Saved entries
┌──

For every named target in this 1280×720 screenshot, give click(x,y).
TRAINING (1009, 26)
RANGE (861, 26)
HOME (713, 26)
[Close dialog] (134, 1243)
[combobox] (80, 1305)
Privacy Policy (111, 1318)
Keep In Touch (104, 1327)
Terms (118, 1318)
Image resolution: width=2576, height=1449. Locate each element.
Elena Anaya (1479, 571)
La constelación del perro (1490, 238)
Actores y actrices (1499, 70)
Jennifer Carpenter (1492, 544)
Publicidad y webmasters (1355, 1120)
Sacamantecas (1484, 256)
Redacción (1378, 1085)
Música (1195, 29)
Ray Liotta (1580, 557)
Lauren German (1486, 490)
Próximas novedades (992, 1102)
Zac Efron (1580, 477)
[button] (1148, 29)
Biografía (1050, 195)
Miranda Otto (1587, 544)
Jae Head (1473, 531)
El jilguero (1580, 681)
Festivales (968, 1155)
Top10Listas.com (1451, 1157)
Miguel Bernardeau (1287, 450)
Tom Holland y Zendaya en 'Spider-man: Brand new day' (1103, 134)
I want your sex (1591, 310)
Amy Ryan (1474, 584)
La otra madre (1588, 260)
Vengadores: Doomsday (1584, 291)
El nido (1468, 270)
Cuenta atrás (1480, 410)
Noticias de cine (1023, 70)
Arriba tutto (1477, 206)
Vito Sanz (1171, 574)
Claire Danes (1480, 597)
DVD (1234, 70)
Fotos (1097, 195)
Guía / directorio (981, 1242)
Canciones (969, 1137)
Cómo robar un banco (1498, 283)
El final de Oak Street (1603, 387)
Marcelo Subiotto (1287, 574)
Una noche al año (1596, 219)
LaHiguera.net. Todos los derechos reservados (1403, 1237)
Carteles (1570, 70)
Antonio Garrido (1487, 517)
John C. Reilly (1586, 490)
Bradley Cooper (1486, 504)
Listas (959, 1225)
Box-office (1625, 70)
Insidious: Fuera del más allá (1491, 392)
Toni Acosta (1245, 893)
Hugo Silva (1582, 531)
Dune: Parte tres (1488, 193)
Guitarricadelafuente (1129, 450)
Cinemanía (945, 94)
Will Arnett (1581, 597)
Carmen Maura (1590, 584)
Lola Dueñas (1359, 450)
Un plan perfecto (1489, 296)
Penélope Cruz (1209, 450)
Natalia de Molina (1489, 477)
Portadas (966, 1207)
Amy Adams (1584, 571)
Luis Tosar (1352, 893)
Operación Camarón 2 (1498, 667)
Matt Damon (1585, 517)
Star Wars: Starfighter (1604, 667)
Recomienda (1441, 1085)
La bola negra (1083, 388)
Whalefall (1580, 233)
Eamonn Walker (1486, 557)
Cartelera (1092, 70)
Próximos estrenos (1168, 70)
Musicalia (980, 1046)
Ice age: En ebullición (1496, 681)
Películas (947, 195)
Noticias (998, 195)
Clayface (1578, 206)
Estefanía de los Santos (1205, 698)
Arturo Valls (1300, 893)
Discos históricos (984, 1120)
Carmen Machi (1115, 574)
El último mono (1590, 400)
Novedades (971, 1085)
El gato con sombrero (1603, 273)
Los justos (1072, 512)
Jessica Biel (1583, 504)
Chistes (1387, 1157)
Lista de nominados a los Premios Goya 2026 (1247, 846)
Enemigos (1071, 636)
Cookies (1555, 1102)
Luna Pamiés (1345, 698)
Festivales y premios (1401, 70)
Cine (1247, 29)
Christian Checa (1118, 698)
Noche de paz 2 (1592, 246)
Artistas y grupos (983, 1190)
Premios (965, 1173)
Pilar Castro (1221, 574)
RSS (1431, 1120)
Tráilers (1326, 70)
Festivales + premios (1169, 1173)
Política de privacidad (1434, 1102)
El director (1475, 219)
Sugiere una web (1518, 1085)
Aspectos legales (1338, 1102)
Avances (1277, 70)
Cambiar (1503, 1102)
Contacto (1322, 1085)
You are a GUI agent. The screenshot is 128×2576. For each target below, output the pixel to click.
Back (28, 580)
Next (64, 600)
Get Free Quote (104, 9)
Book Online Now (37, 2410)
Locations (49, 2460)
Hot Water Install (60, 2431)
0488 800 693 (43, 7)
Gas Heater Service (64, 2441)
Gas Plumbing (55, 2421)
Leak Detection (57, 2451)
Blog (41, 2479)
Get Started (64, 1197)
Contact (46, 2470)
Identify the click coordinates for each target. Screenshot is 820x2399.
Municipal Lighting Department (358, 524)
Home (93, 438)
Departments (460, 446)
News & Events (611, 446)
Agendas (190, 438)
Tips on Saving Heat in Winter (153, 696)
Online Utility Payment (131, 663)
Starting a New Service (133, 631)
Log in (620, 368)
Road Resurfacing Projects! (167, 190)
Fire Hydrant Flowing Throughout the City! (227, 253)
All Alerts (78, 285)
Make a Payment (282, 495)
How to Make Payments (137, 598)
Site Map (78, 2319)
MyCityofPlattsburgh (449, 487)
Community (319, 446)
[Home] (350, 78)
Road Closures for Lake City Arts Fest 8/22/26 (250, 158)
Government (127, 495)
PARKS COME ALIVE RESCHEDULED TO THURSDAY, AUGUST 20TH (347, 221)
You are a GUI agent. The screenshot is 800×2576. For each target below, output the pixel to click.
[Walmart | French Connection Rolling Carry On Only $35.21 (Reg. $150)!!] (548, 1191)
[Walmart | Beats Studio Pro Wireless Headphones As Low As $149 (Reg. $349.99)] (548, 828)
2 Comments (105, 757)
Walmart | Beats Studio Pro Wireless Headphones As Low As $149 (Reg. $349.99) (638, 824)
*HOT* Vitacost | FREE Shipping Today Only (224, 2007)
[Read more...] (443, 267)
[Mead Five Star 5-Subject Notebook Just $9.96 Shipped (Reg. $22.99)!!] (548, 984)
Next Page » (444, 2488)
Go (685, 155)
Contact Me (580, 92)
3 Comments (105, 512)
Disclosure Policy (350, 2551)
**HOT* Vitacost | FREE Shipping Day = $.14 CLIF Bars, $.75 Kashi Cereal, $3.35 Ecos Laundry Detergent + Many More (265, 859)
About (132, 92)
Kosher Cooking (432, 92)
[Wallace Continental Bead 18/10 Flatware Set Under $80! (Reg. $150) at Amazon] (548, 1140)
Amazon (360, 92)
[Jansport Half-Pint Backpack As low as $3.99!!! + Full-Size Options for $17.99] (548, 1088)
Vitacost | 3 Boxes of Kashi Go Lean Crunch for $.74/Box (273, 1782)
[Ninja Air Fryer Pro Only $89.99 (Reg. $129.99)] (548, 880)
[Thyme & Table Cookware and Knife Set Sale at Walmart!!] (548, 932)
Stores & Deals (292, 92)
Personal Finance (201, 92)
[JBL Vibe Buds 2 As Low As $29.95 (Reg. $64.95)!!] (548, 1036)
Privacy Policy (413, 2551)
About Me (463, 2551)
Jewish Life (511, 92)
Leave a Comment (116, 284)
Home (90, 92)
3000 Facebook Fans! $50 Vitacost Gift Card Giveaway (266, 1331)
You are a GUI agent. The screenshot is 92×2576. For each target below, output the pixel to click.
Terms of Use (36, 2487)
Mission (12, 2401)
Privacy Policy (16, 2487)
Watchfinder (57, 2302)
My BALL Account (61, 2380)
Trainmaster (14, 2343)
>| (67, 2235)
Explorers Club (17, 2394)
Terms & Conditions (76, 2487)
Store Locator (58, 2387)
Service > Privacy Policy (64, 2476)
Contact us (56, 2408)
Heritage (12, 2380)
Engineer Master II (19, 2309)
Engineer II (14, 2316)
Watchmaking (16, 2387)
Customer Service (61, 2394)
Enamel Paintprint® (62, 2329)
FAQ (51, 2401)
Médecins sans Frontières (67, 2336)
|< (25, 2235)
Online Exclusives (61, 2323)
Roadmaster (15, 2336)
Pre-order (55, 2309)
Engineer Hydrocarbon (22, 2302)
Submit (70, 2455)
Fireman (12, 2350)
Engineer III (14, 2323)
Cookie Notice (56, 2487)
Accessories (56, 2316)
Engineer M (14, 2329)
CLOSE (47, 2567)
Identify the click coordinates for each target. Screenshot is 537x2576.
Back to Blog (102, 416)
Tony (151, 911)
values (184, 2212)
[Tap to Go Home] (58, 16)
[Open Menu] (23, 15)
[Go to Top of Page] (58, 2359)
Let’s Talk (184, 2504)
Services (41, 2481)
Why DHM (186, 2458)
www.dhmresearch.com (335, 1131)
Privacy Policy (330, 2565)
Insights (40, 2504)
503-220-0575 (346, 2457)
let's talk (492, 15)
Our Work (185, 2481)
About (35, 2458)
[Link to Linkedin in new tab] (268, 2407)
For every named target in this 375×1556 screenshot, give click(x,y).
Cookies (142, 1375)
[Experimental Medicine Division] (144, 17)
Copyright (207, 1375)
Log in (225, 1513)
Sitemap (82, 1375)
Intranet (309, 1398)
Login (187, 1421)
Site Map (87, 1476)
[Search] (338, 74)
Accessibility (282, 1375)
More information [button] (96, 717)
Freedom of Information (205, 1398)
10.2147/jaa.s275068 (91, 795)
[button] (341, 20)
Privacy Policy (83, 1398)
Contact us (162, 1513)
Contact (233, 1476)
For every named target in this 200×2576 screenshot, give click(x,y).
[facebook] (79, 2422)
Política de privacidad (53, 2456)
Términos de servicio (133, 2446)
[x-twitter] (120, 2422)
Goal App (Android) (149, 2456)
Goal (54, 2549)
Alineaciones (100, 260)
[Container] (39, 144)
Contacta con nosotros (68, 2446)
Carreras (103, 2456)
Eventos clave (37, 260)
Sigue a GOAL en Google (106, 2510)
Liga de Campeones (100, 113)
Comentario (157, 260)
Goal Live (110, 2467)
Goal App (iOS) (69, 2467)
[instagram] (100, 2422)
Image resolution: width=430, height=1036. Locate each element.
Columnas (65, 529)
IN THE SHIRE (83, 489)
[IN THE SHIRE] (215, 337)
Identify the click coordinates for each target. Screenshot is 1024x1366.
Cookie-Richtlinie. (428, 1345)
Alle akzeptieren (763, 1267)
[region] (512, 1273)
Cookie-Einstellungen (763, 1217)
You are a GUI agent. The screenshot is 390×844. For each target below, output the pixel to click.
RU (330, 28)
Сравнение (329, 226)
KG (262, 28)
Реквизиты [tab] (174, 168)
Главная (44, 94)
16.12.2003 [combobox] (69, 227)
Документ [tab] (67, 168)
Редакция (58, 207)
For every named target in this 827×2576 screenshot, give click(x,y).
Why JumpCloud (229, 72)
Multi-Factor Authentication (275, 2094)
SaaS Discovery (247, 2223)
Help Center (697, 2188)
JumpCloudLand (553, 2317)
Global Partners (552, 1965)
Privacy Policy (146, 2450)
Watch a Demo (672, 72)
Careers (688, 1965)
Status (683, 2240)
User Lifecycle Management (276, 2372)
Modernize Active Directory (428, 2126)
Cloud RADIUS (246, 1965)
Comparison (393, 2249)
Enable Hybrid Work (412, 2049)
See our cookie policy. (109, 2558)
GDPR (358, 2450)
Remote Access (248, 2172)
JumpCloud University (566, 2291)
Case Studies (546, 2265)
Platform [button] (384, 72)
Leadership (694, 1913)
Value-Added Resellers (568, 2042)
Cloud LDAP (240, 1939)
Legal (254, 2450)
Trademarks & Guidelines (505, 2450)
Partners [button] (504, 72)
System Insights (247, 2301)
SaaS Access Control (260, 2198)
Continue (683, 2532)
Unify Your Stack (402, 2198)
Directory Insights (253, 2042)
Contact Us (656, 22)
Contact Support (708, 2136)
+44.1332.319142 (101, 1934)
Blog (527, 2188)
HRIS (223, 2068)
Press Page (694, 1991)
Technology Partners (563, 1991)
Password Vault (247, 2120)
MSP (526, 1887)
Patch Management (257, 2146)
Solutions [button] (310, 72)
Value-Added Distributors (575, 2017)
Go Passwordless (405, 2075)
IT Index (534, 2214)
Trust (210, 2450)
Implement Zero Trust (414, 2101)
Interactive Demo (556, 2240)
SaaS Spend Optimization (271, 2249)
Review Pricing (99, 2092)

└──

## What you are asked to do
All lines above from the one containing "Fire Hydrant Flowing" to the one containing "[Walmart | French" must be repeated exactly, both lines included, and no others.

## Answer to the exercise
Fire Hydrant Flowing Throughout the City! (227, 253)
All Alerts (78, 285)
Make a Payment (282, 495)
How to Make Payments (137, 598)
Site Map (78, 2319)
MyCityofPlattsburgh (449, 487)
Community (319, 446)
[Home] (350, 78)
Road Closures for Lake City Arts Fest 8/22/26 (250, 158)
Government (127, 495)
PARKS COME ALIVE RESCHEDULED TO THURSDAY, AUGUST 20TH (347, 221)
You are a GUI agent. The screenshot is 800×2576. For each target below, output the pixel to click.
[Walmart | French Connection Rolling Carry On Only $35.21 (Reg. $150)!!] (548, 1191)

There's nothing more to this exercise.